Fire Fighting 101
Fire fighters work in a variety of settings, including urban and suburban areas, airports, chemical plants, other industrial sites, and rural areas like grasslands and forests. Some fire fighters work in hazardous materials units that are trained for the control, prevention, and cleanup of materials like oil spills.
When an alarm sounds, fire fighters respond rapidly, regardless of the weather or hour. Fire fighting involves the risk of death or injury from sudden cave-ins of floors, toppling walls, traffic accidents when responding to calls, and exposure to flames and smoke. Fire fighters may come in contact with poisonous, flammable, or explosive gases and chemicals, as well as radioactive or other hazardous materials that can have immediate or long-term effects on their health.
Between alarms, fire fighters clean and maintain equipment, conduct practice drills and fire inspections, participate in physical fitness activities, and read about new firefighting technology.

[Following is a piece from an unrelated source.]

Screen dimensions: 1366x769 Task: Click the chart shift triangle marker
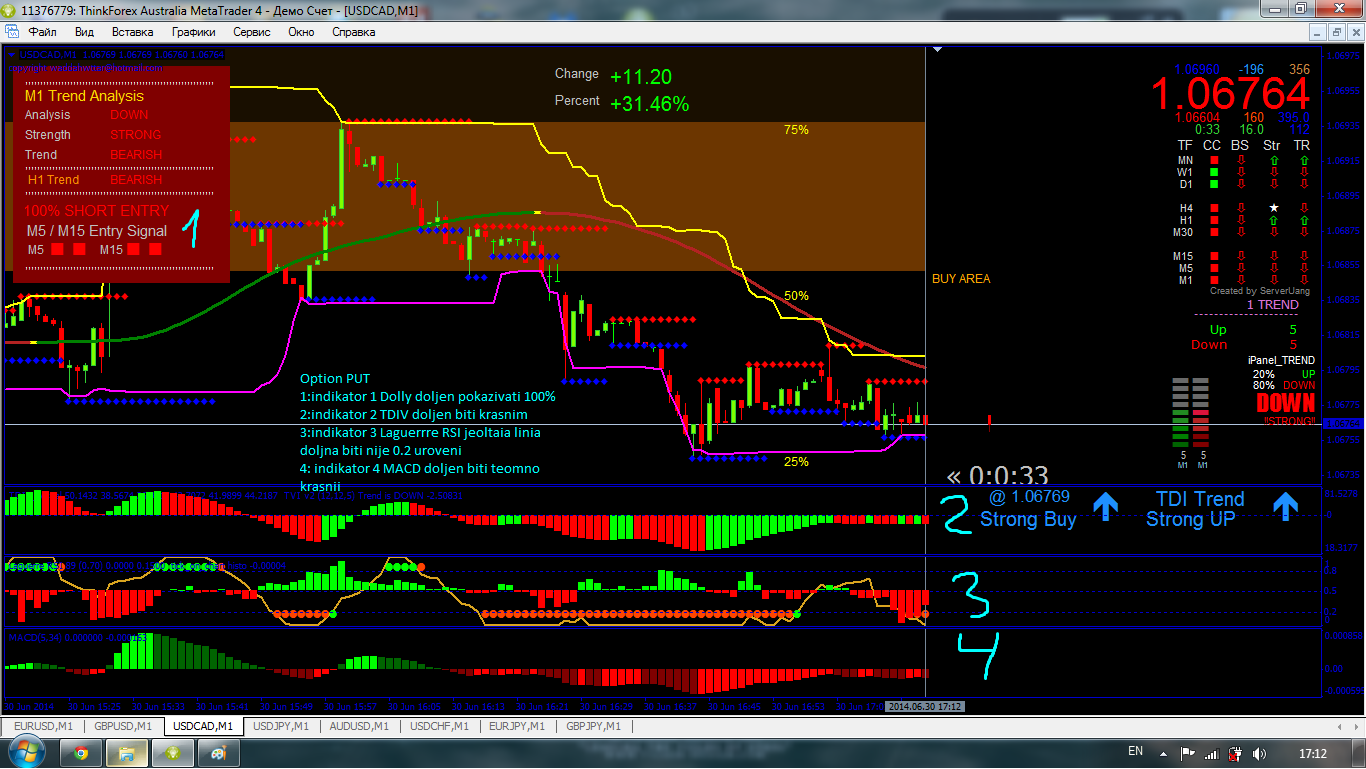937,49
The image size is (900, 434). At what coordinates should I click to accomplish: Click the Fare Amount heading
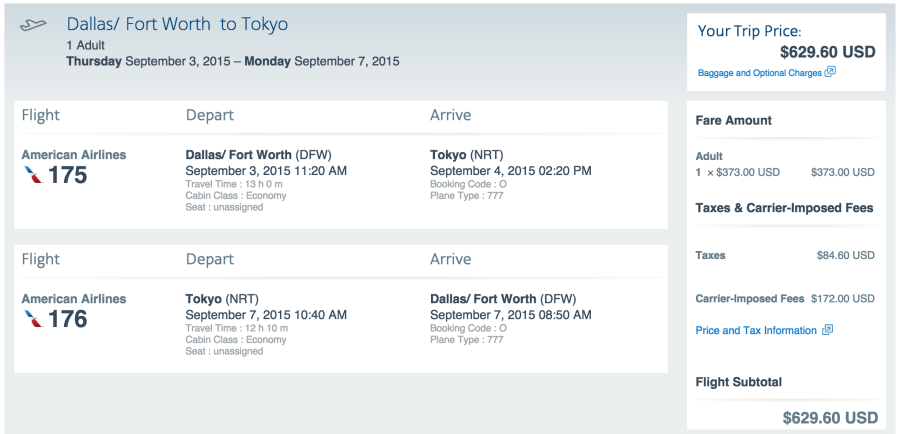coord(734,121)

About 9 out of 10 fire fighting workers are employed by municipal or county fire departments. Some large cities have thousands of career fire fighters, while many small towns have only a few. Most of the remainder worked in fire departments on Federal and State installations, including airports. Private fire fighting companies employ a small number of fire fighters and usually operate on a subscription basis.
Fire fighting requires teamwork. At fires, they connect hose lines to hydrants, operate a pump to send water to high-pressure hoses, and position ladders to enable them to deliver water to the fire. Fire fights also rescue victims, provide emergency medical attention as needed, ventilate smoke-filled areas, and attempt to salvage the contents of buildings. Their duties may change several times while the company is in action.
When forest fires break out, crews of fire fighters are brought in to suppress the blaze with heavy equipment, hand tools, and water hoses. One of the most effective means of battling a blaze is creating fire lines—cutting down trees and digging out grass and all other combustible vegetation in the path of the fire to deprive it of fuel.
Some fire fighters become fire investigators, who determine the origin and causes of fires. They collect evidence, interview witnesses, and prepare reports on fires in cases where the cause may be arson or criminal negligence. They often are called upon to testify in court.
Furniture Store Fire Settlement
Families of eight fallen firefighters sued for wrongful death because of a June 18, 2007 fire at Sofa Super Store in Charleston, S.C. Thirty defendants which included the furniture store and various furniture manufacturers were sued. The settlement was $1.2 million.
In late 2008, 12 other defendants settled for a total of $5.6 million.
A panel of experts produced a report concluding the firefighters had inadequate training, outdated tactics, and aging equipment which led to their deaths.
The report also concluded that the blaze would have been confined to a loading dock where it started had sprinklers been installed in the store. The specific cause is not known but the likely cause is either discarded cigarettes or someone lighting materials at the store loading dock were likely causes.
The ninth victim’s family sued solely.
This was the nation's worst single loss of firefighters since 9/11.